CYPRIOT athletes will fly to Delhi next week to compete in the Commonwealth Games, despite concerns from other international competitors over health and safety of accommodation and competition facilities.
In the coming days, 54 athletes and 20 coaching staff will fly to India to compete in eight disciplines; athletics, swimming, shooting, wrestling, archery, table tennis, boxing and weightlifting.
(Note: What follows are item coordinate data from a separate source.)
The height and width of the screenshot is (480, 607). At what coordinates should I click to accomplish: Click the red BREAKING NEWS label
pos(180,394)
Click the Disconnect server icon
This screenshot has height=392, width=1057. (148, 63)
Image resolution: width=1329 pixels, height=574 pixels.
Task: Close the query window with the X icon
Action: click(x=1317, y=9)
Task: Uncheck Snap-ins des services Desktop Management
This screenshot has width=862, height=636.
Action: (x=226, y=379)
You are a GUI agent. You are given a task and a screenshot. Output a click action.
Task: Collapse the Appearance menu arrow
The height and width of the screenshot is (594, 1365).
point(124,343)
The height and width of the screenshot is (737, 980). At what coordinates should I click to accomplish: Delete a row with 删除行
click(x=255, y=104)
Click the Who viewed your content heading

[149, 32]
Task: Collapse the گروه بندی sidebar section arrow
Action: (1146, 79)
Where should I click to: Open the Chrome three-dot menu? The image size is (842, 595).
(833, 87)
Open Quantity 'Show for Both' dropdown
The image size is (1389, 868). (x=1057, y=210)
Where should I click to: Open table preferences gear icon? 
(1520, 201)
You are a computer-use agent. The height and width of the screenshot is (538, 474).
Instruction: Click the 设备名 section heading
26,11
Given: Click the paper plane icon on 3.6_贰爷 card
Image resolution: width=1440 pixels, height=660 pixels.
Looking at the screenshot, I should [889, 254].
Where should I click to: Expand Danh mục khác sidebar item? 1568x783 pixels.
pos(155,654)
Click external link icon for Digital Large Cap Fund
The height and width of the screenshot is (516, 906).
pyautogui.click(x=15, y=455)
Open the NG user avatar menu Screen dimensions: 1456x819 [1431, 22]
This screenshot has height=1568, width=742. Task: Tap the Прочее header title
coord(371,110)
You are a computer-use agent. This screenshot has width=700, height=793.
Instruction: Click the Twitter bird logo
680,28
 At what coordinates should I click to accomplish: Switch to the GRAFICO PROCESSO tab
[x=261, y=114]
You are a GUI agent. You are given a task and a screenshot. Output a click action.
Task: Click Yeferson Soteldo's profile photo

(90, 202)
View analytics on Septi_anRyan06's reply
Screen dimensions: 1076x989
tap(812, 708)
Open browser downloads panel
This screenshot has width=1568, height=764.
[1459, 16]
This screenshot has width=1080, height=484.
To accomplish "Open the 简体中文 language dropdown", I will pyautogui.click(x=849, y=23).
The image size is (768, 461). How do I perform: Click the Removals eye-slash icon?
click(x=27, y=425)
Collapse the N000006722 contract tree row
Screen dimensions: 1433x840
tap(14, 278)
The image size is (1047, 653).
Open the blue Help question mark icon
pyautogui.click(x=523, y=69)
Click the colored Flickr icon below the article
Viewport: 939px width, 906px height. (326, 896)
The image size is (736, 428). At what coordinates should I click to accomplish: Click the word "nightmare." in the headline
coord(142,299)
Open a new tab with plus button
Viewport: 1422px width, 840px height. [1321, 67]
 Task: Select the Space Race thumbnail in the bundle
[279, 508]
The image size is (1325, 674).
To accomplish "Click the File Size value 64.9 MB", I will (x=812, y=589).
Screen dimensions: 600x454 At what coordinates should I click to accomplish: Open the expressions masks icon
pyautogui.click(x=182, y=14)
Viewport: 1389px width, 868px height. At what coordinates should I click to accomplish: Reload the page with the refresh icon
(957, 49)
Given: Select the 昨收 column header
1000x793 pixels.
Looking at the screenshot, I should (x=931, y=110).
Cyprus Commonwealth team leader Dinos Michaelides said yesterday: “We want to go to compete, to enjoy the games and to come home with some medals.”
Asked how well he expected his teams to fare, he said that he was aiming to bring home more than six medals, with the best chances of success in shooting, athletics and weightlifting.
Cyprus has a few world-class contenders who are in with a chance of medals. Michaelides said that in the clay shooting event, 2006 Commonwealth clay shooting winner George Achilleous will be aiming for a place on the podium. In the women’s skeet shoot Louiza Theophanous, who took fifth place in 2006 is in good form and a strong contender for the top spot.
It is understood that former world cup and Commonwealth gold medallist Andri Eleftheriou will also be going for gold.
High jumper Kyriakos Ioannou, who became the first ever Cypriot world athletics championship medallist in Osaka in 2009, is in with a strong chance of a place and 200 metre runner Eleni Artymata, who won gold in the 200m and a bronze in the 100m at the Mediterranean Games in Pescara and won two gold at the 2005 Games of the Small States of Europe.
The athletes will fly to Delhi in three groups; on September 28th, 30th and October 3rd. They will return together October 15th.
Health and safety standards at the Commonwealth Games venues in Delhi were called into question after the roof of their weightlifting arena and a bridge collapsed. A number of star athletes, including the Australian team are now en route to the games after threatening to withdraw because of the inadequate infrastructure.
Asked whether Cypriot athletes were deterred by these problems, Michaelides said: “We have taken all the necessary measures about the diseases and we don’t have any problems.”
The Scottish team we reported by the Times of India as having said their accommodation was “unsafe and unfit for human habitation.”